■ INPUT MATERIAL

- Opening Delimiter -

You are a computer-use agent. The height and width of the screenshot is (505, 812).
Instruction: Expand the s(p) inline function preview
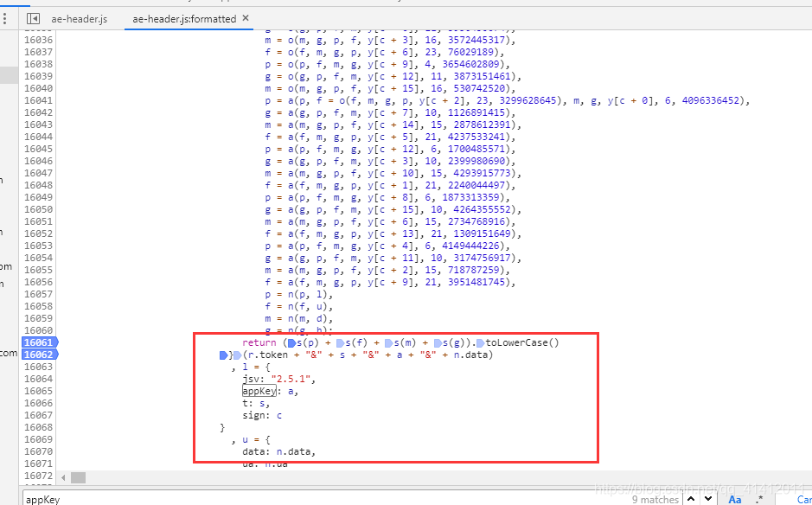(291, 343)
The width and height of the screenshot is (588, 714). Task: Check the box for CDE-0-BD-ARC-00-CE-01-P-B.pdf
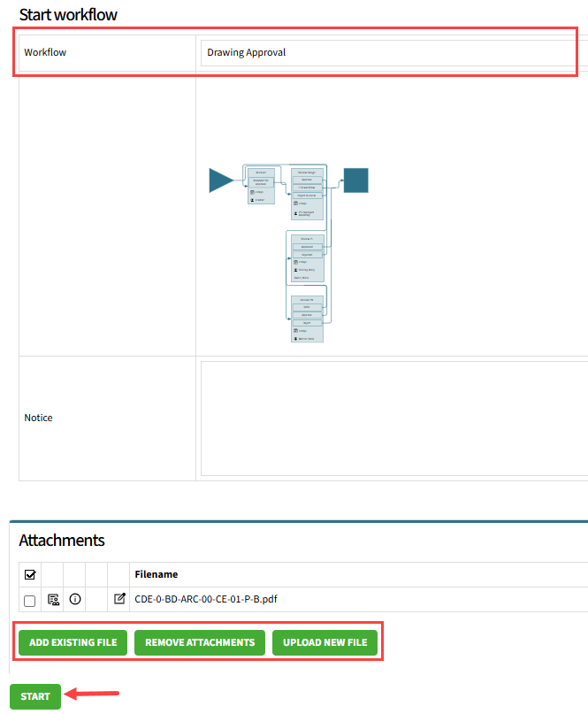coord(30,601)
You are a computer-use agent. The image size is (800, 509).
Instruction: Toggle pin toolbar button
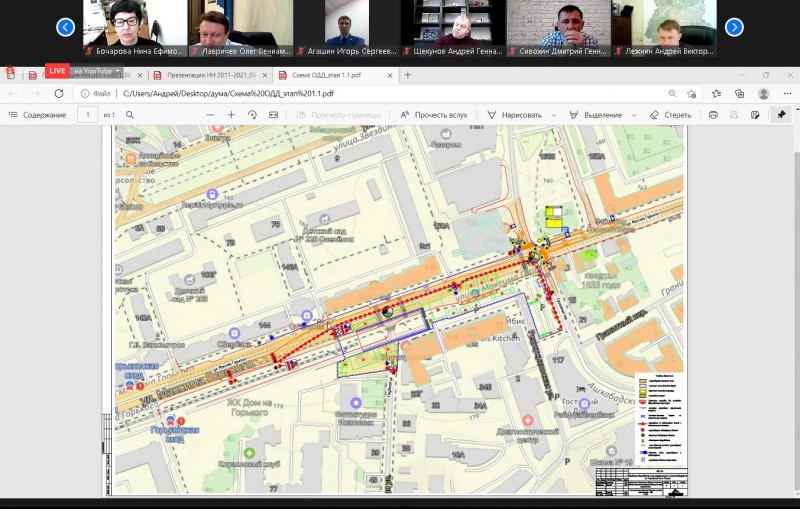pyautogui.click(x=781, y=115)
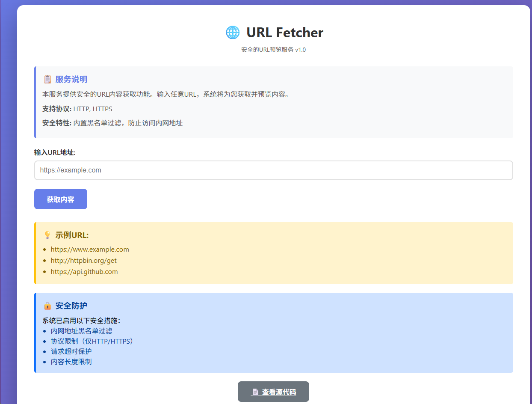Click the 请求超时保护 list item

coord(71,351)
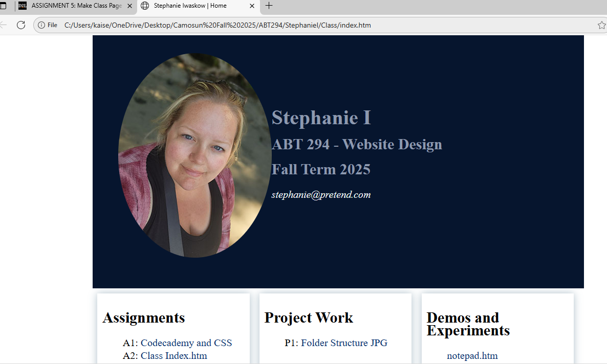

- Closing Delimiter -
- Opening Delimiter -

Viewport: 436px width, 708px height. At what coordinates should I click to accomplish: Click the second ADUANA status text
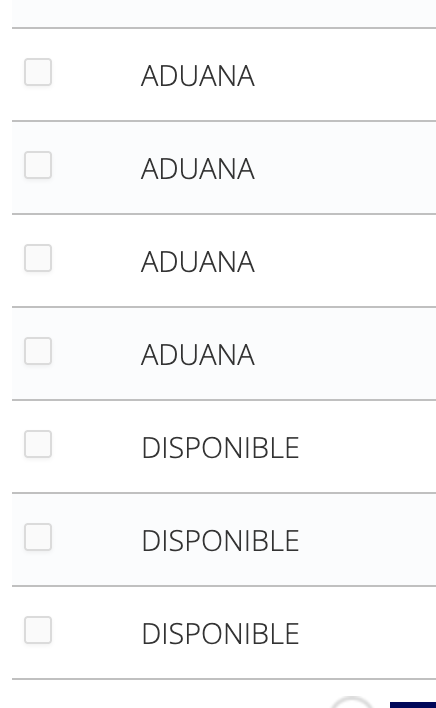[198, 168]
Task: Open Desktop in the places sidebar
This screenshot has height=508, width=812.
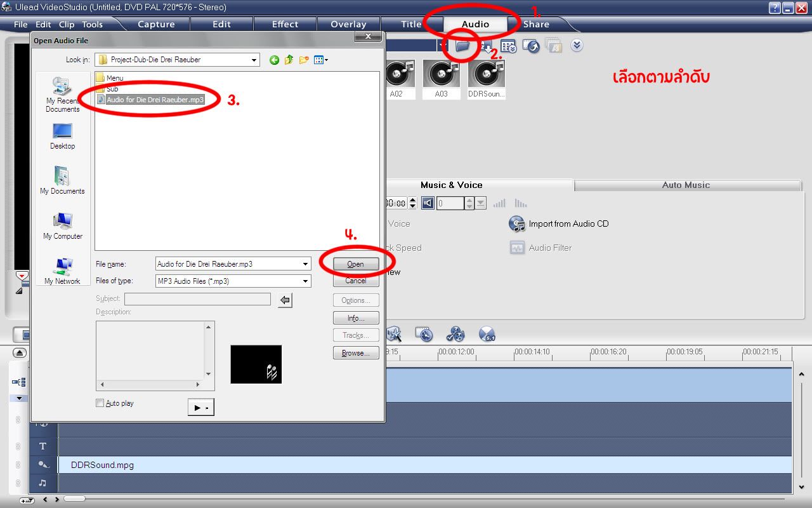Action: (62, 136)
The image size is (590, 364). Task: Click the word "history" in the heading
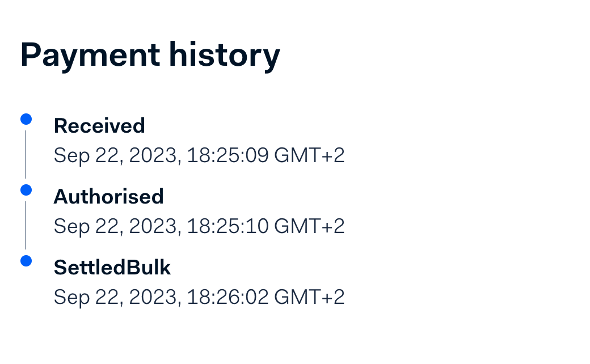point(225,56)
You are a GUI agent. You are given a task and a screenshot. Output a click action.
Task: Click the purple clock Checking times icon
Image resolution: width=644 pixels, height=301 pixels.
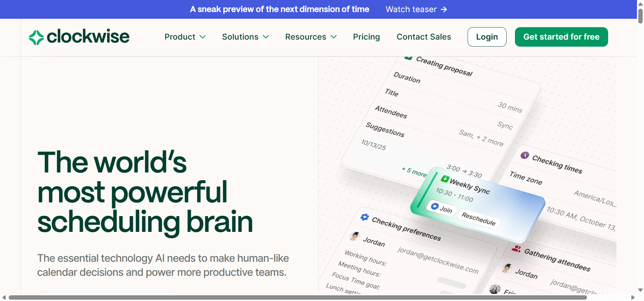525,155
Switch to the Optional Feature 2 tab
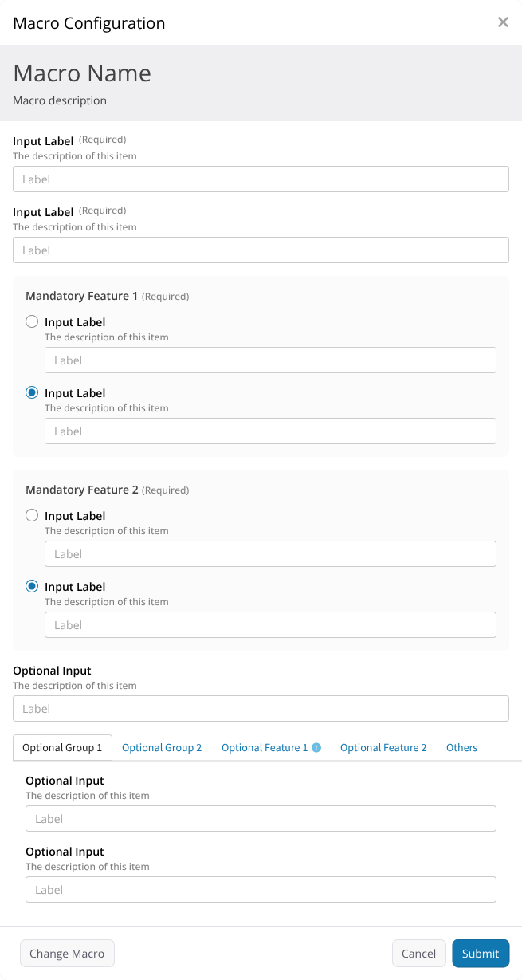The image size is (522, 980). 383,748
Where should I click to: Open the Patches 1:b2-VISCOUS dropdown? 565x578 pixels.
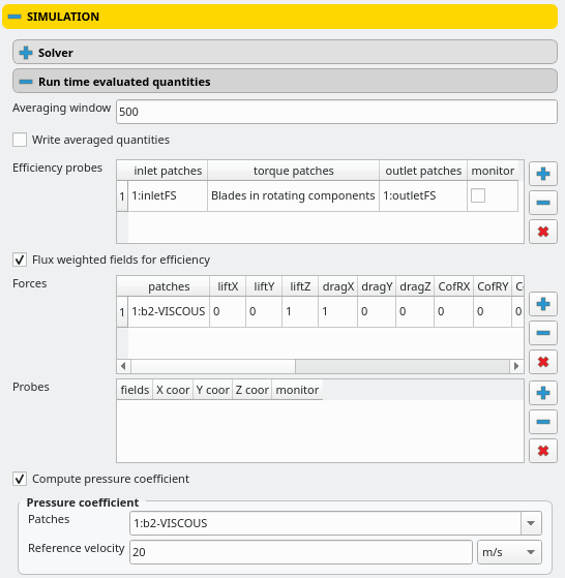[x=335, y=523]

- Closing Delimiter -

■ HOW TO COMPLETE THIS TASK
Report every line above that has the string "computer" in it.

■ SOLUTION FOR THIS TASK
You are a computer-use agent. The height and width of the screenshot is (505, 812).
You are a computer-use agent. The image size is (800, 509).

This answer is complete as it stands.